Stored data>
__________________________________________________
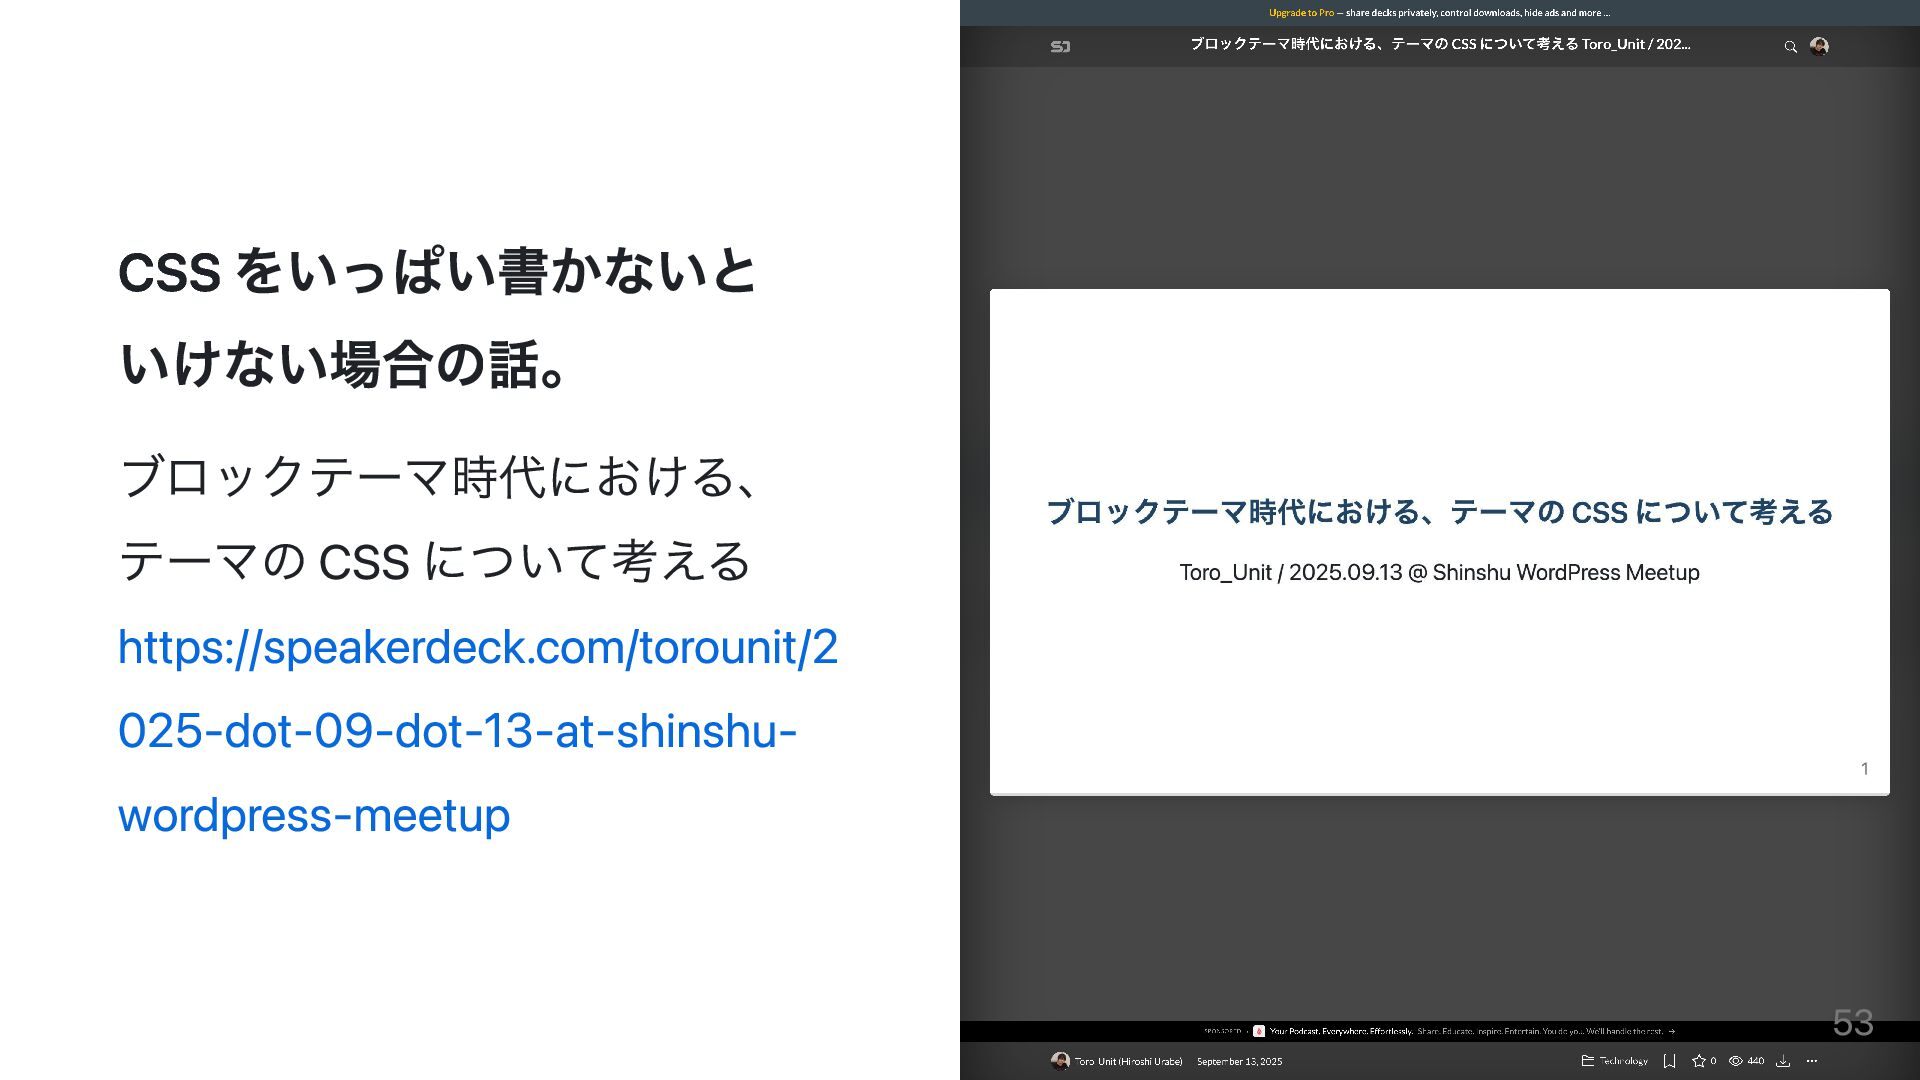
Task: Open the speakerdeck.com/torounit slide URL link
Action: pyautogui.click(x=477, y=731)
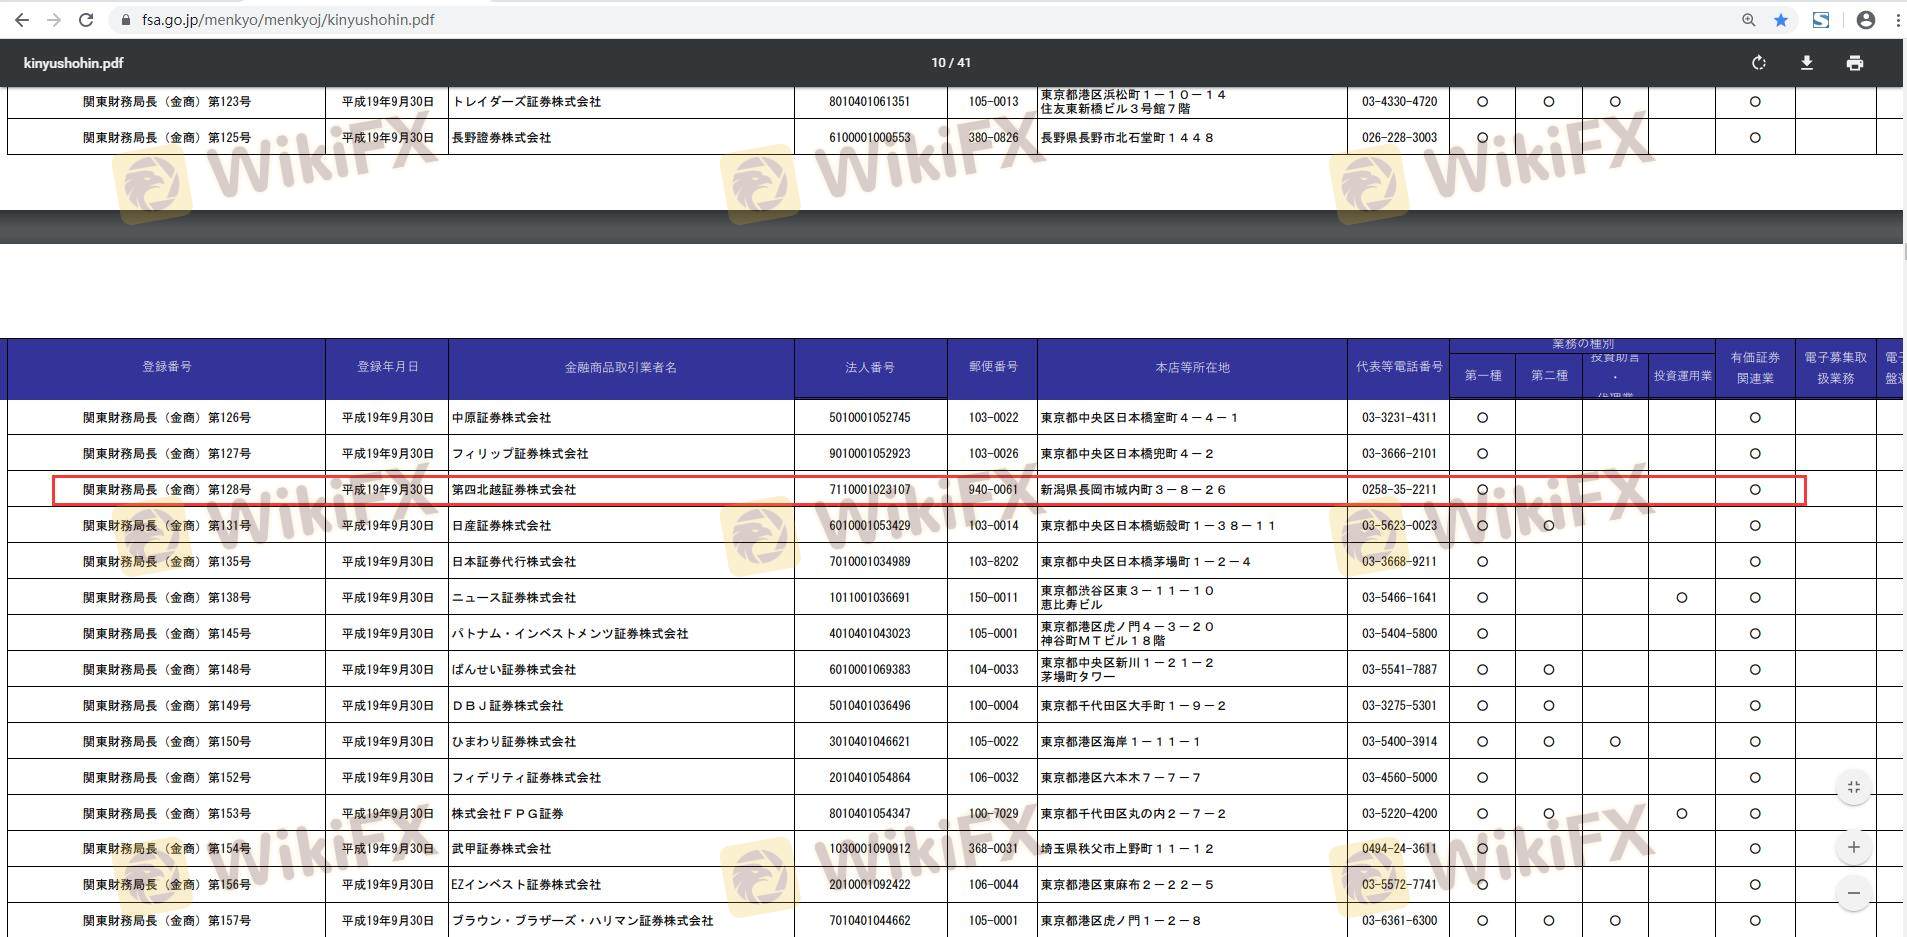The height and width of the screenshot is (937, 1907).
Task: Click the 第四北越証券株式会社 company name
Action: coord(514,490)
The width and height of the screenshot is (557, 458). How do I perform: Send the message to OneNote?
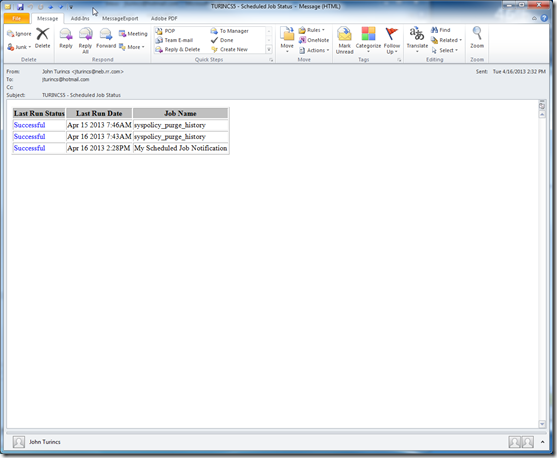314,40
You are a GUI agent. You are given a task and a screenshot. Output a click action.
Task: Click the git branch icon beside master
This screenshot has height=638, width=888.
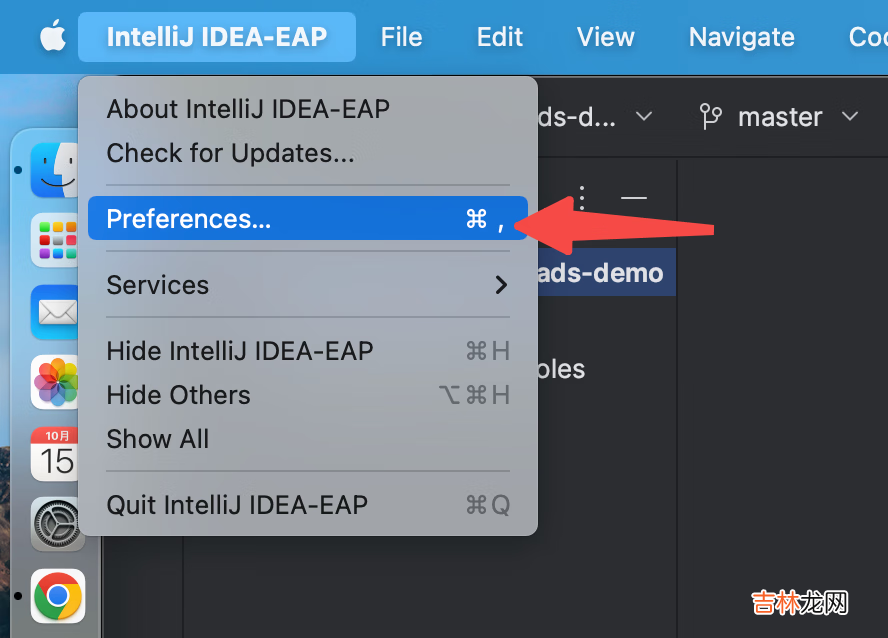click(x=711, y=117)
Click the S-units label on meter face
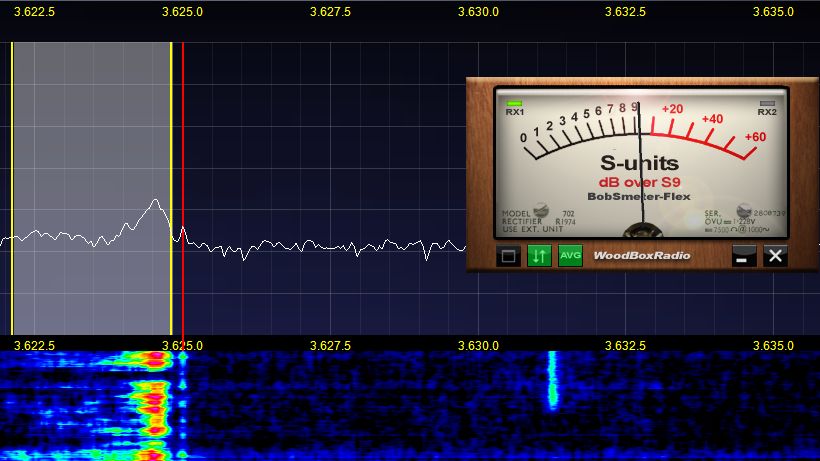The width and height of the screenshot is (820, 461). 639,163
__________________________________________________
EXERCISE AIM>
Copy the records from the line with "The width and height of the screenshot is (557, 458)." through the end of the records, substituting "gauge face" for "meter face" and changing nothing else. Leave the pictures out of your answer.

ANSWER TO THE TASK>
The width and height of the screenshot is (557, 458). How do I perform: Send the message to OneNote?
314,40
You are a GUI agent. You are given a task and a screenshot. Output a click action.
Task: Click the git branch icon beside master
This screenshot has height=638, width=888.
click(x=711, y=117)
Click the S-units label on gauge face
The width and height of the screenshot is (820, 461). 639,163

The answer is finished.